Beginning Body Weight Workout
Let’s start with more bodyweight squats. (You know we are disciples. Squats just make you strong.) Next are push-ups, the old standby for arms and chest and core. Follow that with walking lunges and dumbbell rowing motions. (Are we cheating? Dumbbells? Not when you use milk cartons filled with water.) After your dumbbell rows, go back to that pushup position and hold it still for 15 seconds of plank. Finally, finish with 30 jumping jacks.
Advanced Body Weight Workout
How do you get advanced without equipment? Try this and see if you don’t feel challenged. First, warm up, remember? Here’s why. Your next move is one-legged squats, 10 reps on each side. Now that those quads are warm and truly talking back to you, take them through 20 more regular bodyweight squats. Next is 20 reps of walking lunges, followed by 20 step-ups. Next up is 10 pullups if you have a bar, or inverted bodyweight rowing motions if you don’t. (Ask us how – be careful.)
What comes after chin-ups? Dips without equipment can be done between chairs or stools. Now we wrap it up with pushups and plank.
Factoring-In the Element of Time
We’ve long appreciated the dimensions that duration and rest time can add to a workout. Circuit training has long been recognized for its ability to marry cardio benefits with strength training by strictly regulating time for intensity. These lessons can be applied to your no-equipment workout, too.

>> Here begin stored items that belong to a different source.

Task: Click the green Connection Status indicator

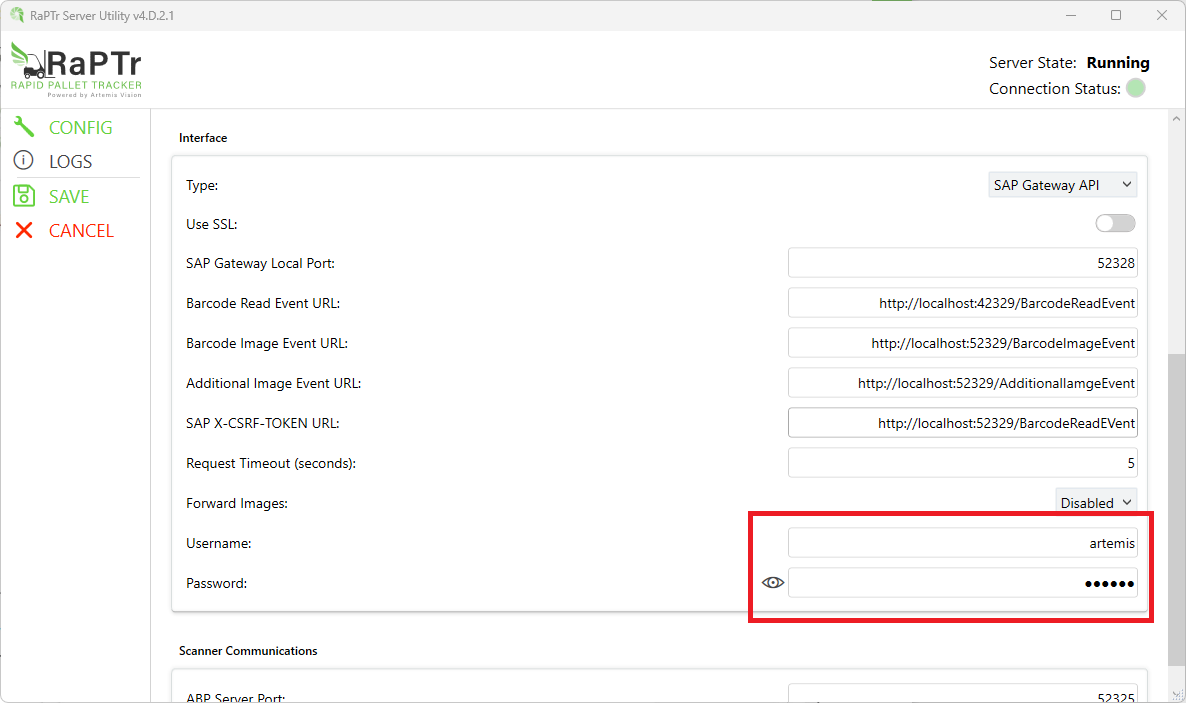Action: (1135, 88)
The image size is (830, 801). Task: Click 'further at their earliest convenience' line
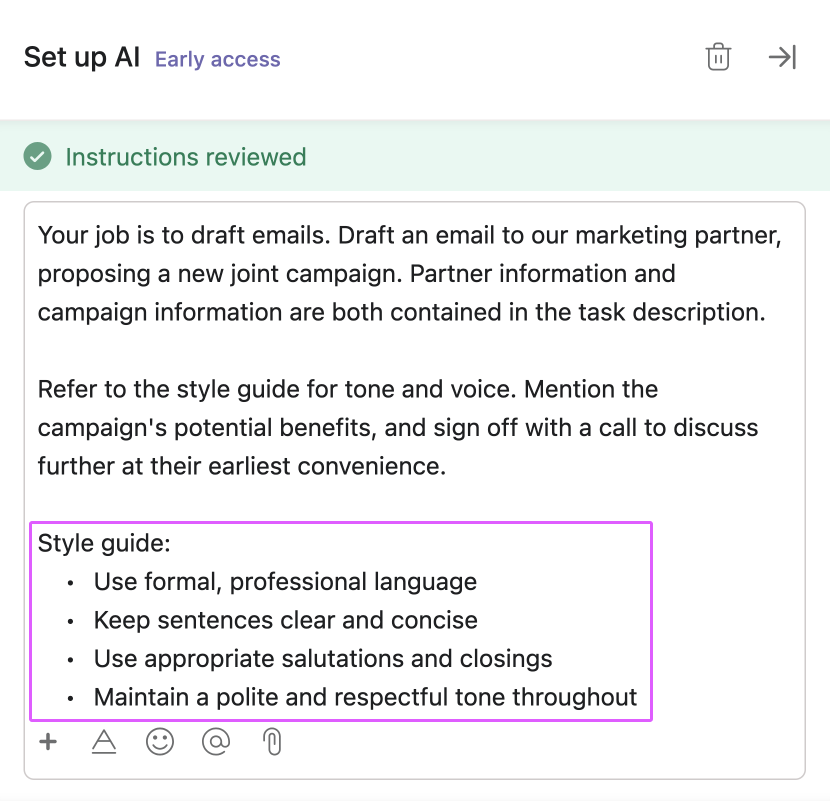coord(242,466)
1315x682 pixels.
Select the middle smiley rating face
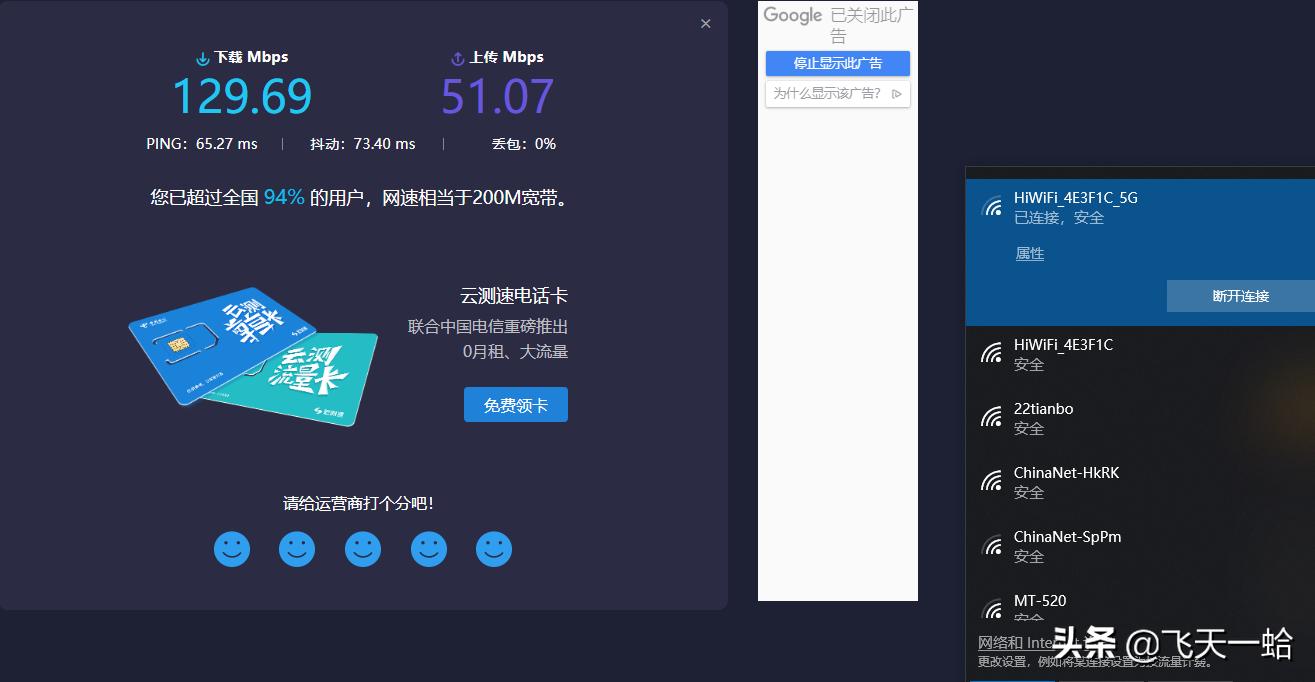pyautogui.click(x=363, y=548)
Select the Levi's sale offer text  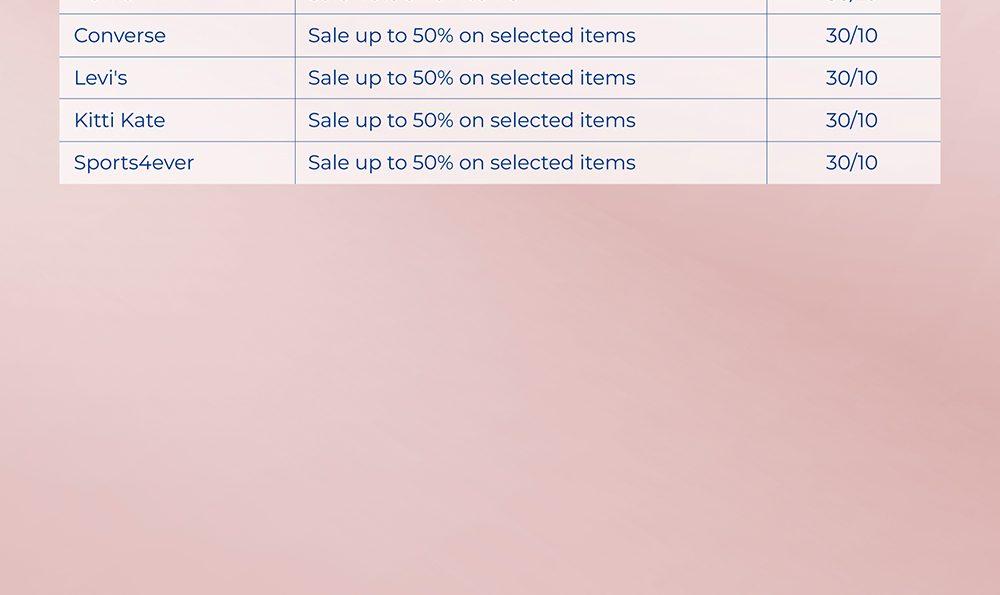(471, 78)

High-intensity interval training (HIIT) and Tabata are two particulars in this field of time and motion. We especially are interested in the research behind Tabata, because of what it suggests for any training program. Research at the National Institute of Fitness and Sports in Tokyo compared the fitness gains of two groups of experienced athletes.
Group One worked out five days a week, an hour at a time, for six weeks. Sounds pretty normal, right? Group Two worked out four days a week, for only 4 minutes and 20 seconds per workout, also for six weeks. The results? Group One increased their aerobic efficiency but showed little or no improvement in muscle strength. Group Two, working out one day less per week and for a much shorter, more intense duration, increased aerobic efficiency more than Group One AND improved their anaerobic (strength) performance by 28%.
These findings got plenty of attention and made the name of the scientist who conducted the study, Dr. Izumi Tabata, synonymous with a high-intensity kind of workout.
Time and intensity are elements you can use without equipment, and you can use them to make your no-equipment workout just as challenging as anything you could experience in a gym.